* Start Quoted passage *

Looking at the existing blueprint files can be a useful hands-on example of how to write your own, but this leaves a lot to be desired. As blueprints are essentially model object mappings, you’re sort of writing your very own INSERT INTO table (field, field, ...) VALUES (...) but in YAML. This means you actually need to go and look at the model definition for objects you want to add, or look at the source code.

There’s no documentation for the models, either by themselves or in the context of blueprint development. This means you have to become intimately familiar with the models if you’re trying to create something via blueprints that doesn’t already have representation in the out-of-the-box blueprints.

Beyond that, there’s a lot of uncertainty around parts of the blueprint definition such, as, for example, specifiying identifiers. Identifiers are used to provide a unique identifier (duh) for a given model object.. which is fine, and makes sense. No issue there. Again, however, there’s little to no documentation on the models, so if you don’t specify the right identifier fields, the blueprint importer just yells at you.

The experience is poor, to say the least.

Blueprints have no ordering constraints

Authentik supports what they call a “meta model”: since blueprints are tied almost exclusively to actual models, they have a concept of “meta models” which allow operations other than creating a model object. The only meta model currently is “apply blueprint.”

If you’re like me, you might read that and think “oh nice, dependency management!”. Or maybe something along those lines. It’s certainly what I thought, given that meta models are described as:

This meta model can be used to apply another blueprint instance within a blueprint instance. This allows for dependency management and ensuring related objects are created.

* End Quoted passage *
* Start Source data *

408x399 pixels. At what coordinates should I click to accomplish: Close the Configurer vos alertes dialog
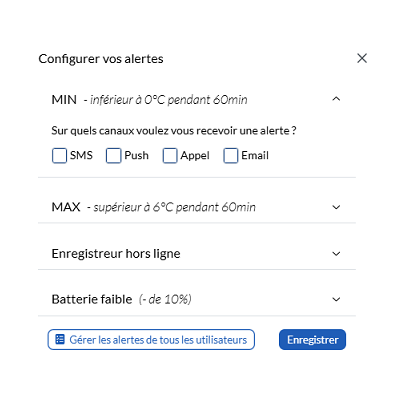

* End Source data *

From the passage on Authentik blueprints, output word for word the stretch starting at "The experience is" and ending after "objects are created.".

» **Problem solution**
The experience is poor, to say the least.

Blueprints have no ordering constraints

Authentik supports what they call a “meta model”: since blueprints are tied almost exclusively to actual models, they have a concept of “meta models” which allow operations other than creating a model object. The only meta model currently is “apply blueprint.”

If you’re like me, you might read that and think “oh nice, dependency management!”. Or maybe something along those lines. It’s certainly what I thought, given that meta models are described as:

This meta model can be used to apply another blueprint instance within a blueprint instance. This allows for dependency management and ensuring related objects are created.